[Task to carry out]: Restate the records below exactly. Pictures are not part of the copy.

[Data extract]:
------

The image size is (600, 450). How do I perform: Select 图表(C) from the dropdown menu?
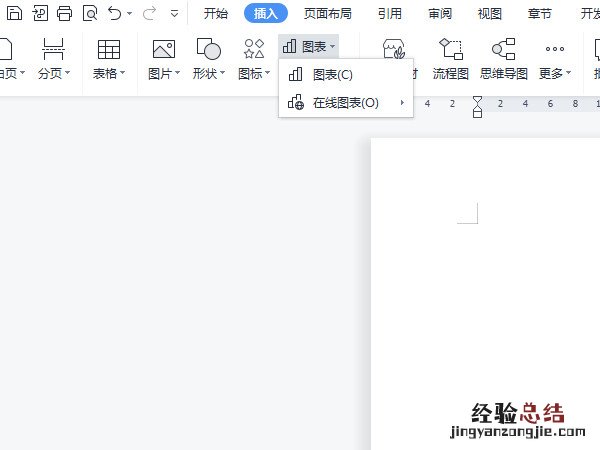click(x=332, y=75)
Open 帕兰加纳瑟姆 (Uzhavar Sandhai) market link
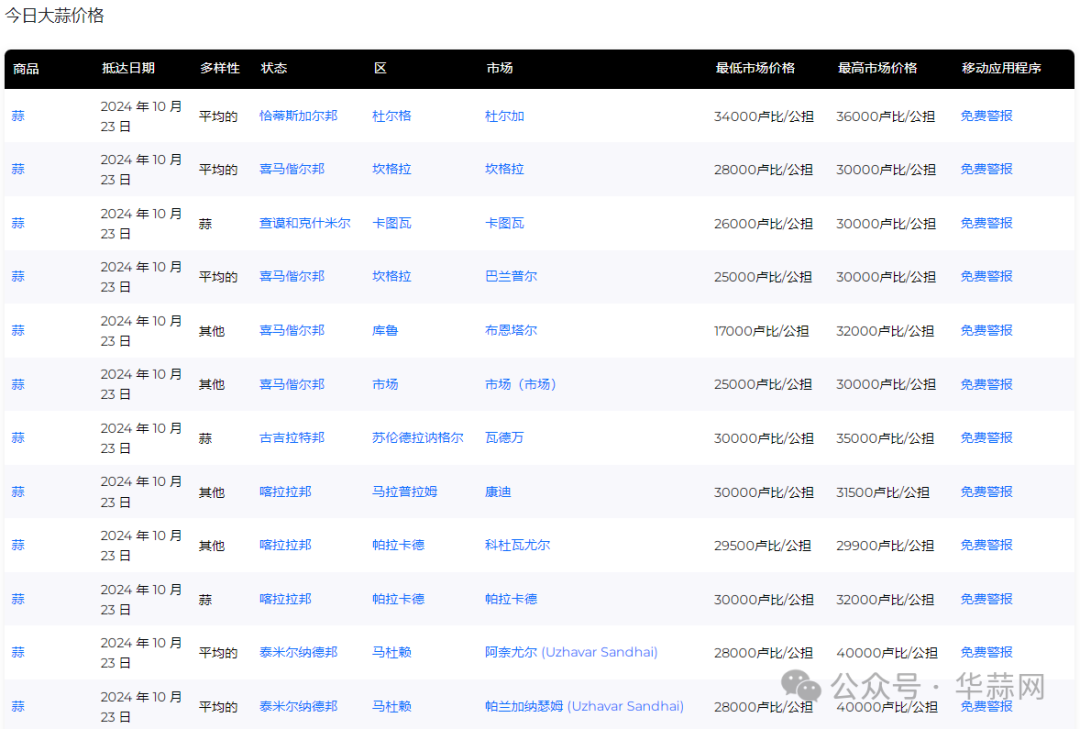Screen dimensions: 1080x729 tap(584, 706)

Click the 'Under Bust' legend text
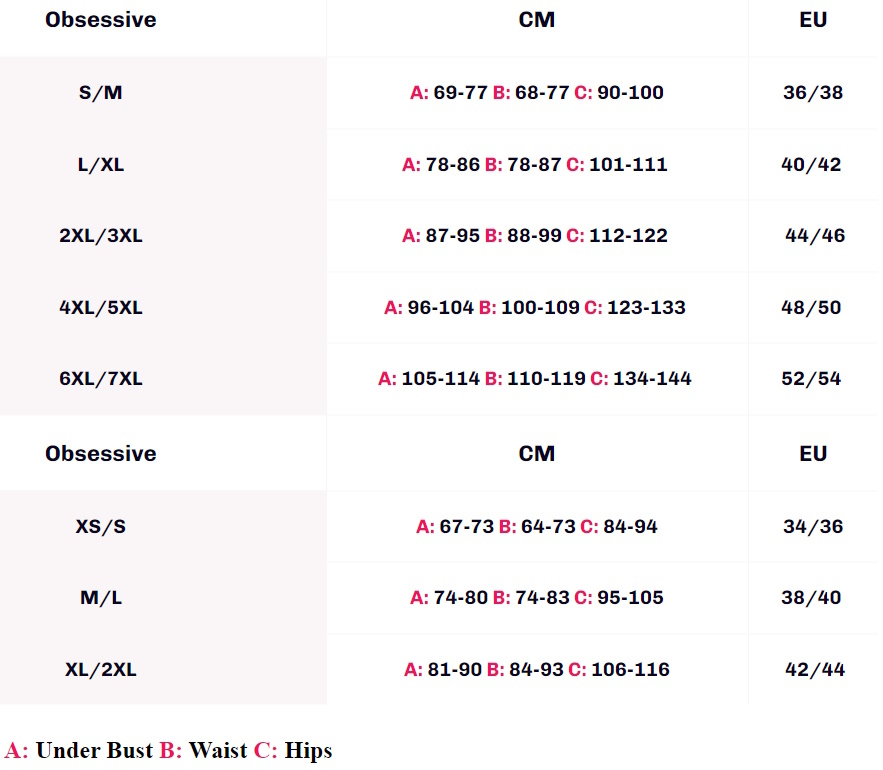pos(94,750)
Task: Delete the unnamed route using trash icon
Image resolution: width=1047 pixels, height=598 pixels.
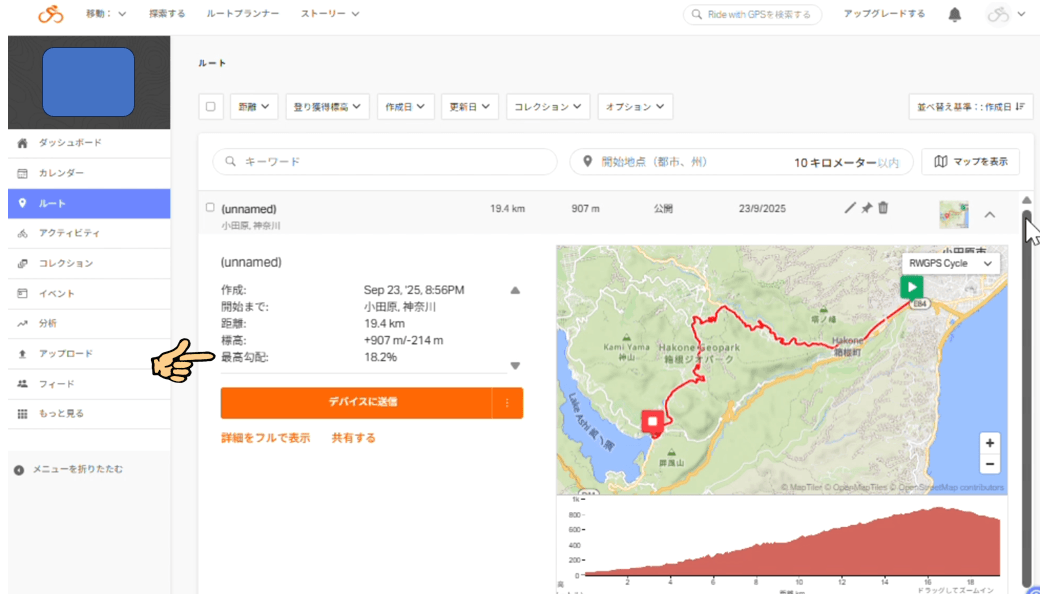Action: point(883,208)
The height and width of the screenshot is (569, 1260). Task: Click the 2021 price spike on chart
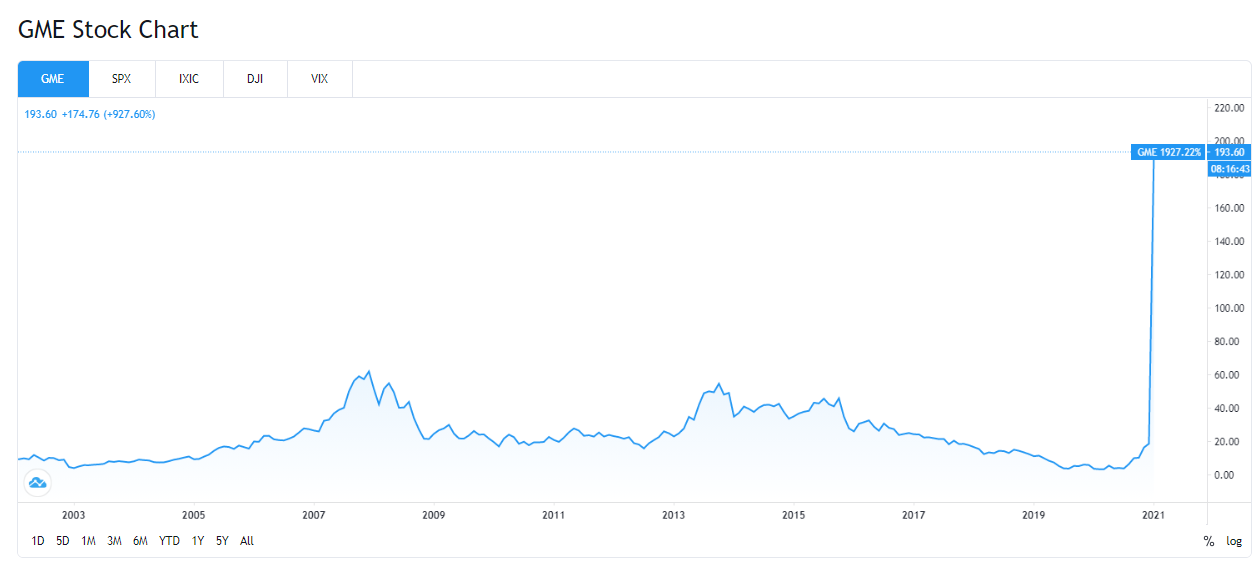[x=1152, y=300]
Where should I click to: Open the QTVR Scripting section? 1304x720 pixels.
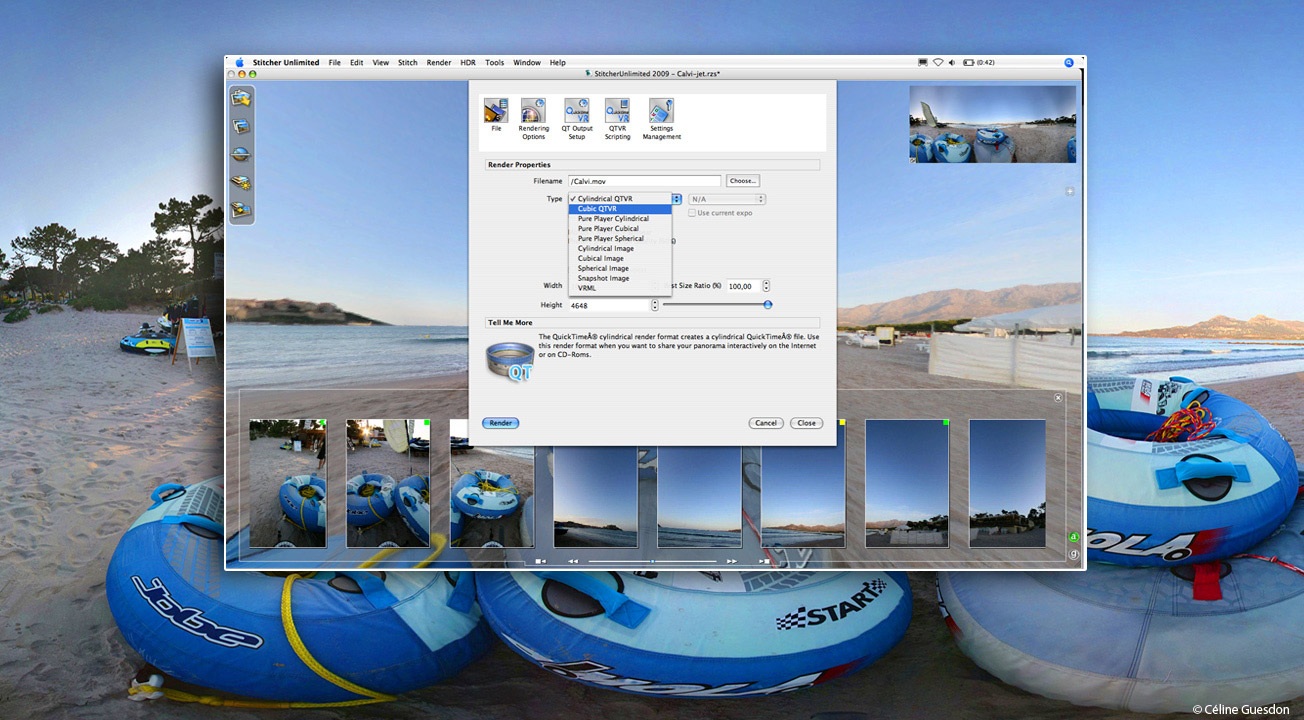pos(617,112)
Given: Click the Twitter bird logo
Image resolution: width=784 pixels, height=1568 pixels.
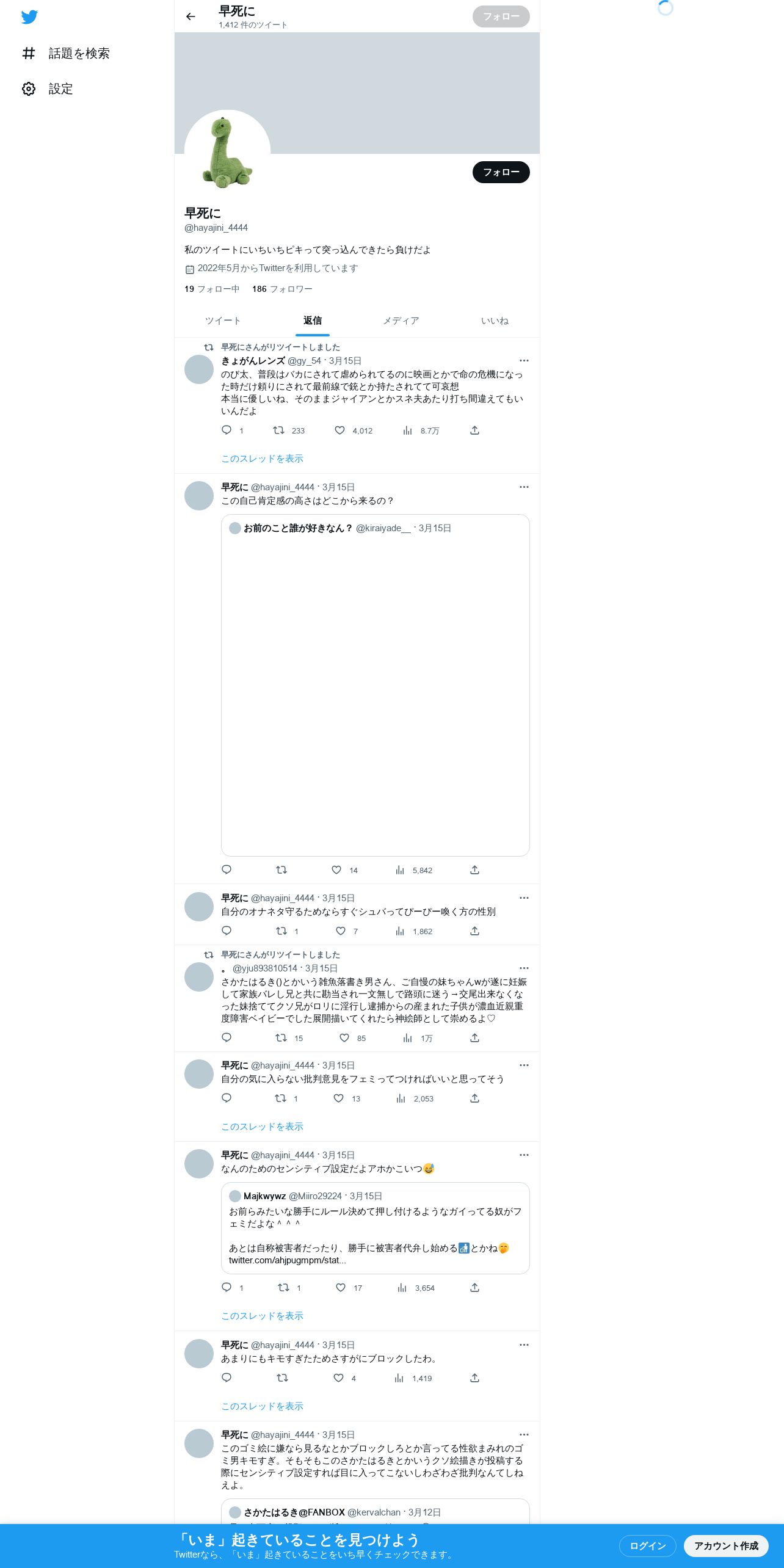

------

[Answer space]:
The image size is (600, 450). How do I perform: Select 图表(C) from the dropdown menu?
click(x=332, y=75)
Open 帕兰加纳瑟姆 (Uzhavar Sandhai) market link
Screen dimensions: 1080x729 tap(584, 706)

Click the 'Under Bust' legend text
pos(94,750)
Task: Delete the unnamed route using trash icon
Image resolution: width=1047 pixels, height=598 pixels.
Action: point(883,208)
The height and width of the screenshot is (569, 1260). Task: Click the 2021 price spike on chart
[x=1152, y=300]
Where should I click to: Open the QTVR Scripting section? 1304x720 pixels.
pos(617,112)
Given: Click the Twitter bird logo
Image resolution: width=784 pixels, height=1568 pixels.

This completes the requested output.